----- DATA RECORDS

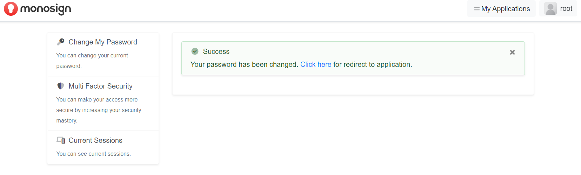Click the shield icon for Multi Factor Security

pos(61,86)
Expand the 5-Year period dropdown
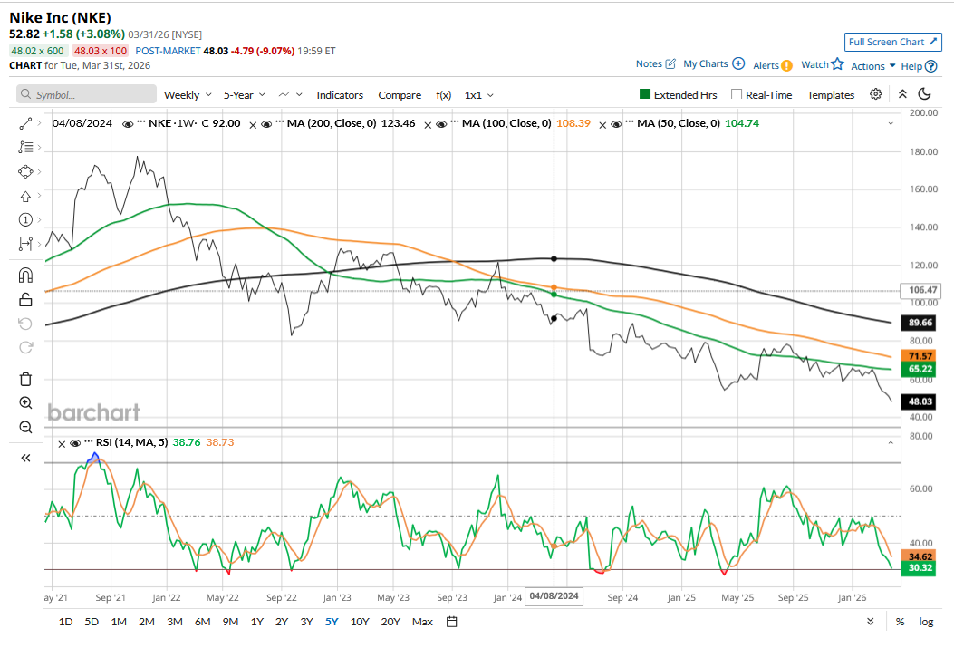 245,95
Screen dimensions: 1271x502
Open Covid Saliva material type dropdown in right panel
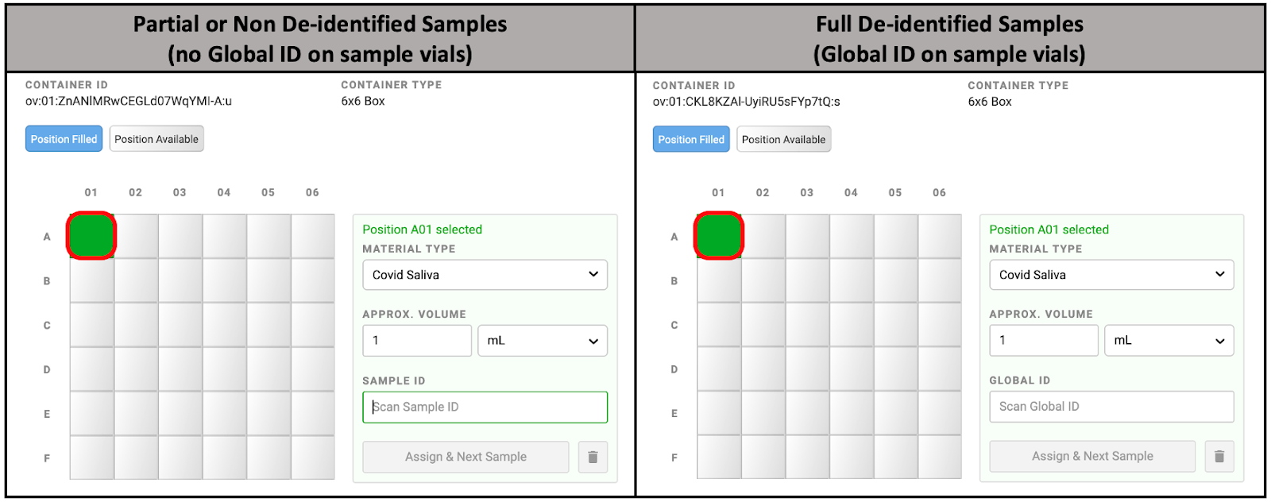pyautogui.click(x=1111, y=275)
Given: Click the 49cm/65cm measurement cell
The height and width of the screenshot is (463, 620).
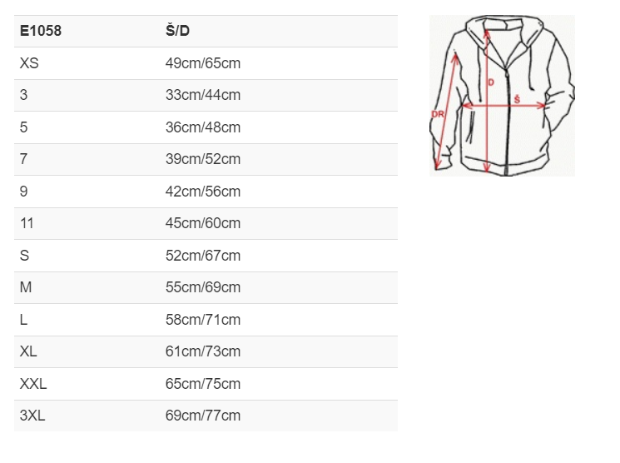Looking at the screenshot, I should pyautogui.click(x=203, y=63).
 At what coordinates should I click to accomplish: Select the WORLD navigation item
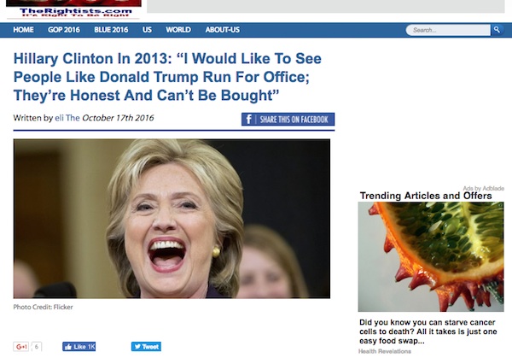tap(178, 30)
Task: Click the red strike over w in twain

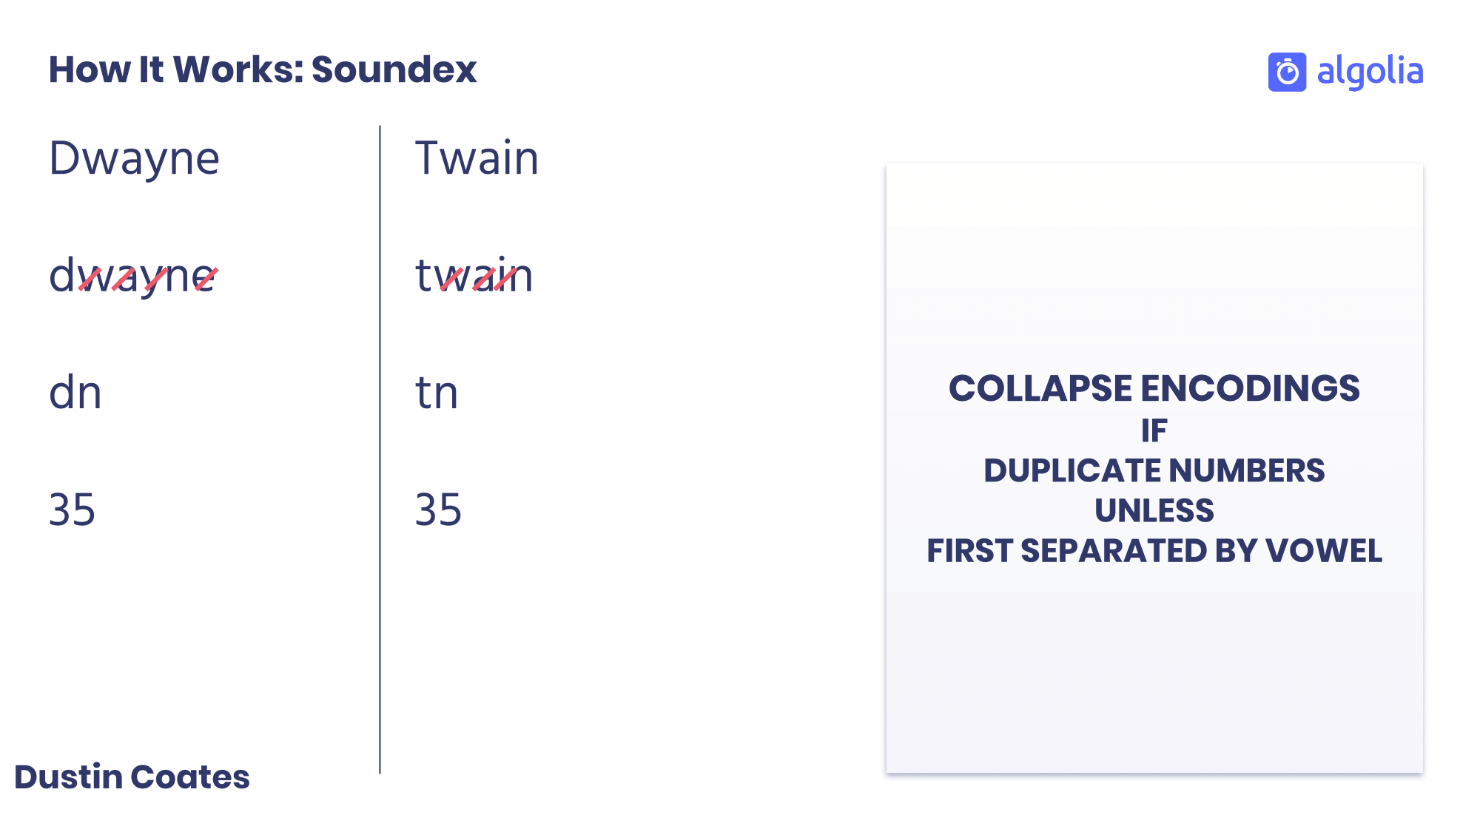Action: click(x=451, y=278)
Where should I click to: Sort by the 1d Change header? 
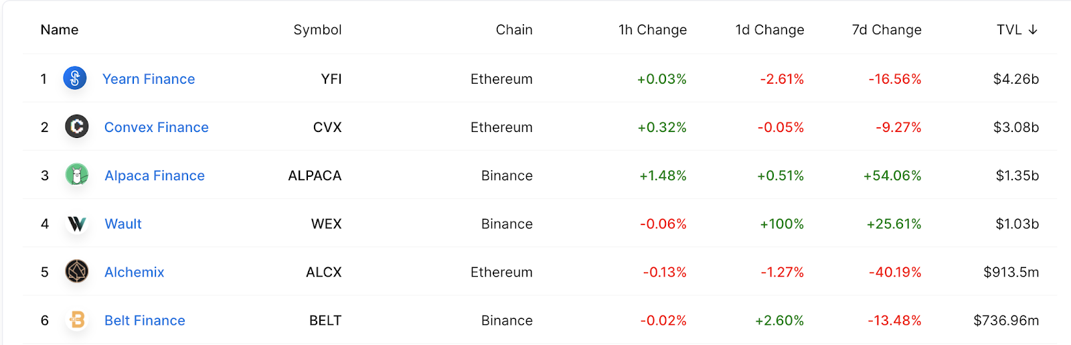(770, 29)
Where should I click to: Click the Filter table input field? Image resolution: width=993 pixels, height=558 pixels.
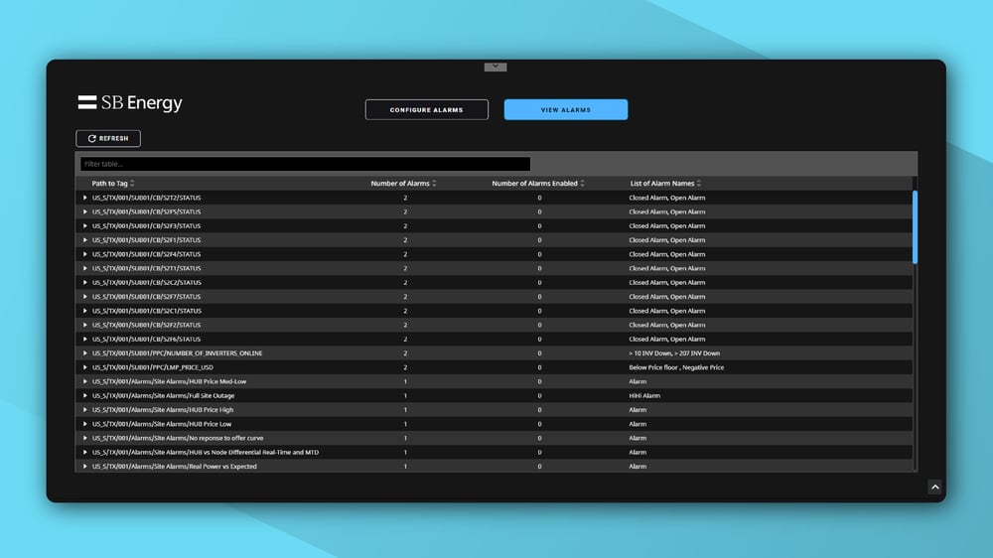tap(305, 164)
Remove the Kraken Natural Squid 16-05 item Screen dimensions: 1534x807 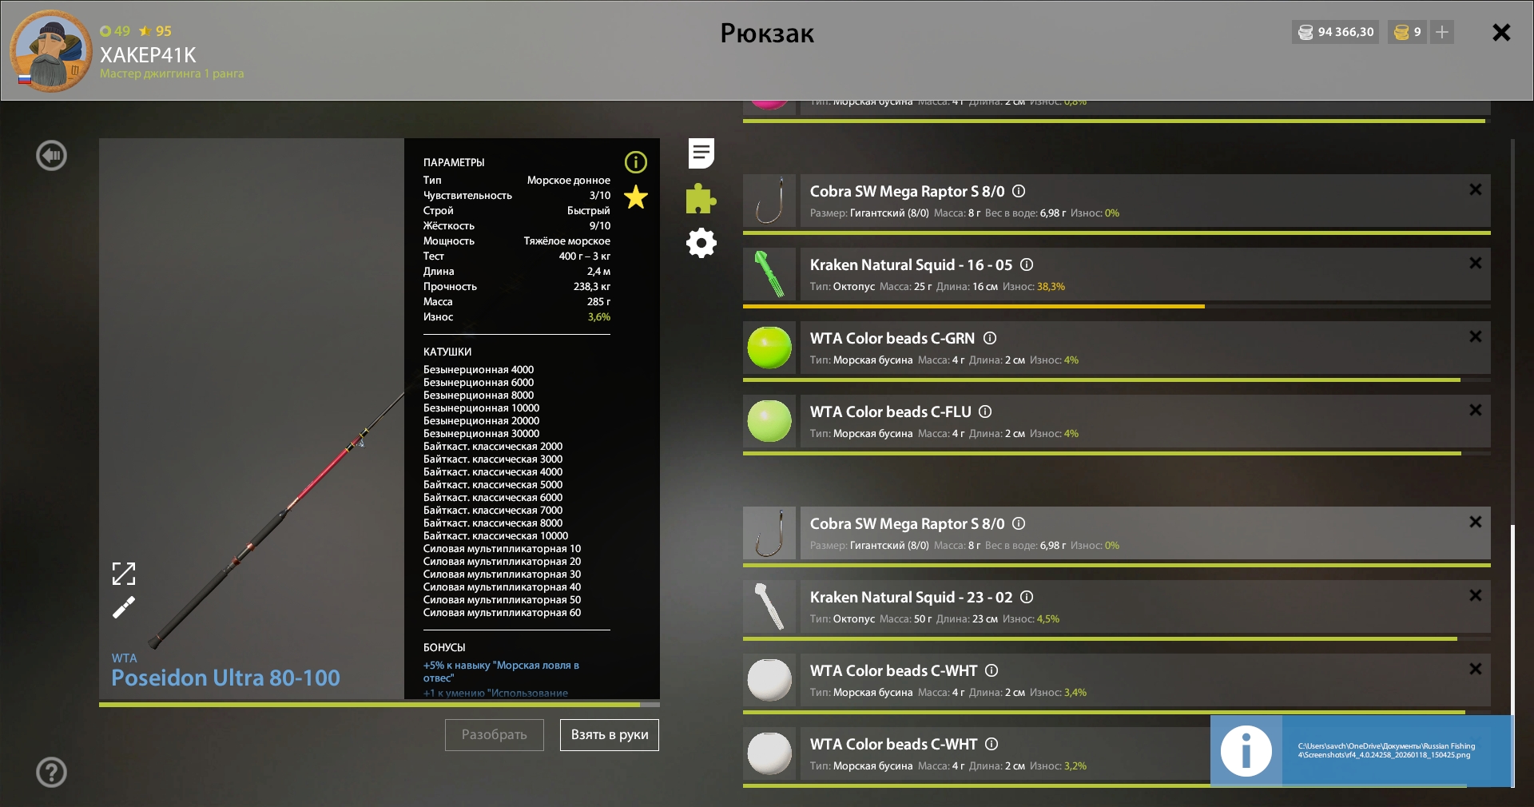tap(1475, 263)
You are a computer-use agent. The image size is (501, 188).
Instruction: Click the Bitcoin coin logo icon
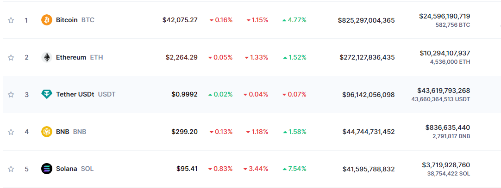47,20
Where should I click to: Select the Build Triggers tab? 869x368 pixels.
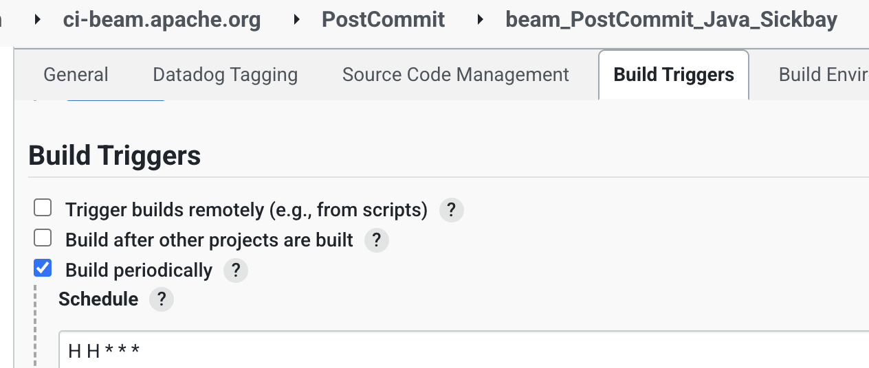tap(674, 75)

----------

### [WHAT THIS TASK INVOLVES]
Copy the rows from the beginning through the line with "pyautogui.click(x=1111, y=275)", replacing "dropdown" with "menu" and keeping everything else the same. Leave the pictures out of your answer.

### [REPLY TO THE EXERCISE]
Click the shield icon for Multi Factor Security

pos(61,86)
Expand the 5-Year period menu
 245,95
Screen dimensions: 1271x502
Open Covid Saliva material type menu in right panel
pyautogui.click(x=1111, y=275)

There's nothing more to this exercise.